Which one of us has not been so enchanted by a movie that we haven’t dreamt of living in its world, of finding some wondrous portal that connects our everyday surroundings to its magical realm? Thomas Duke, who is studying film and television at Brunel University in London, has turned that cinematic fantasy into an Instagram reality with his SteppingThroughFilm project. Traveling to the actual locations where his favorite films were shot, Duke uses a scene from the film to link his two worlds.
We spoke with Duke about his project, why many of his favorite films are from Focus Features, and what it feels like to find the right location.
How did you first come up with this idea of framing images from your favorite films in the actual places where they were shot?
I had seen people do a similar thing when I was a kid and always wanted to do something like that. After I went to uni, I was able to travel a bit more and thought I could give this a go. I started in London, which is where I’m based, and jumped into films that I loved and watched as a kid.

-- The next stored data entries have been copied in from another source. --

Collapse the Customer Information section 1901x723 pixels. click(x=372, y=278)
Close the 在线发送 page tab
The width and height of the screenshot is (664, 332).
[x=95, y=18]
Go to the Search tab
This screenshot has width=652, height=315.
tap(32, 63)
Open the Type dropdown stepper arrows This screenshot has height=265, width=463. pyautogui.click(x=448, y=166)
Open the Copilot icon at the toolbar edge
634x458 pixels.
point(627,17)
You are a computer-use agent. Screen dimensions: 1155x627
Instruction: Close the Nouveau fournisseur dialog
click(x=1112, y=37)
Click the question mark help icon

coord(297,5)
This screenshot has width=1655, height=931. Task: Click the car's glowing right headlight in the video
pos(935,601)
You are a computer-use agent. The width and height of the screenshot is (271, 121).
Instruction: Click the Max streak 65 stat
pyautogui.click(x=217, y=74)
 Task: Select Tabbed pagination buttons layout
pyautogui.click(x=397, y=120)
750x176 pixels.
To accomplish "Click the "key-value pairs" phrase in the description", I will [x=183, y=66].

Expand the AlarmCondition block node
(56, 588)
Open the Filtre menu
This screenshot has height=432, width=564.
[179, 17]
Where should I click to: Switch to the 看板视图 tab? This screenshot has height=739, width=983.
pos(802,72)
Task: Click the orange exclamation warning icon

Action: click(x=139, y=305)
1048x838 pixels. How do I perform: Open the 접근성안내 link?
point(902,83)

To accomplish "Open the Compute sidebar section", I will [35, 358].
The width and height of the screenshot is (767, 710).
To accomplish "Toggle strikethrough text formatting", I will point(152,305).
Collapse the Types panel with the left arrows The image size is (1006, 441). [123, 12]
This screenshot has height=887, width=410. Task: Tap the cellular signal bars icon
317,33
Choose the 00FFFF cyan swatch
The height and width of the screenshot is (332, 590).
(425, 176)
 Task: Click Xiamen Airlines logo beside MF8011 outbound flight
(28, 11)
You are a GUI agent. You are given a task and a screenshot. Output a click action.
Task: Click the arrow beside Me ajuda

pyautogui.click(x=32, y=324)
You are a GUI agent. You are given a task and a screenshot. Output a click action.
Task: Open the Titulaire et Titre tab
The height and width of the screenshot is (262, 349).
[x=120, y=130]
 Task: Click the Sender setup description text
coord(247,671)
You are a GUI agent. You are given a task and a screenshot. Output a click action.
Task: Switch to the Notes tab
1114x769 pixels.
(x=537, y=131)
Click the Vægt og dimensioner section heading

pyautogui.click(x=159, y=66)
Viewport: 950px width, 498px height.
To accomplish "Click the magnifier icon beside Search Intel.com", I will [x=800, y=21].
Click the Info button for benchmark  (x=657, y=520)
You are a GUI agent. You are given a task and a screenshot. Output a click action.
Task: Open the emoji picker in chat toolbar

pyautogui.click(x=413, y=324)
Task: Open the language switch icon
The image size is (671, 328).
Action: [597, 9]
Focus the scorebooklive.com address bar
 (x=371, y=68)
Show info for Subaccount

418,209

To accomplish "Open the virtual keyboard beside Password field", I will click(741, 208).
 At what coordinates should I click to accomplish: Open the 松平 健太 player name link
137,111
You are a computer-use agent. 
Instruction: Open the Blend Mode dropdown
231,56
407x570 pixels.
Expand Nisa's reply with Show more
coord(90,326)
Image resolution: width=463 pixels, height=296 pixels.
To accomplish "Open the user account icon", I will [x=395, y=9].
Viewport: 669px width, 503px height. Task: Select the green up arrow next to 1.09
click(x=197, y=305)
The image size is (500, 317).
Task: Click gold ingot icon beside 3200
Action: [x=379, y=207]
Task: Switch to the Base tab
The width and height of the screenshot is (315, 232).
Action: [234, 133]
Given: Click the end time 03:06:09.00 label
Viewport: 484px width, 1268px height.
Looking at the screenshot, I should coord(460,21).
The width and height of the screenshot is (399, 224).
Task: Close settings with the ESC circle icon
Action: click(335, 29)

Tell us a little about yourself.
I am from Hertfordshire. Everything that I do revolves around film. It is my passion and inspiration. The photographs are just one element of what I do. Right now I’m at my first year at university and am interested in reviewing and looking at the deeper meanings behind films. I use real world situations in my pictures to try to inspire people.
What was the first film you shot?
The first one was Sherlock Holmes, because Robert Downey Jr. is one of my idols and the film was shot in London. I choose films that inspire me. I mainly use YouTube or a DVD to find scenes that I want to shoot. Finding the actual locations in London are quite easy because many of them are landmarked. For more distant locations, I use Google to research different villages and areas, or I study behind-the-scenes footage to learn as much as I can about the production. Then I travel and hope for the best. Even when I have to travel someplace far away, I know at the very least I will have visited and explored someplace new.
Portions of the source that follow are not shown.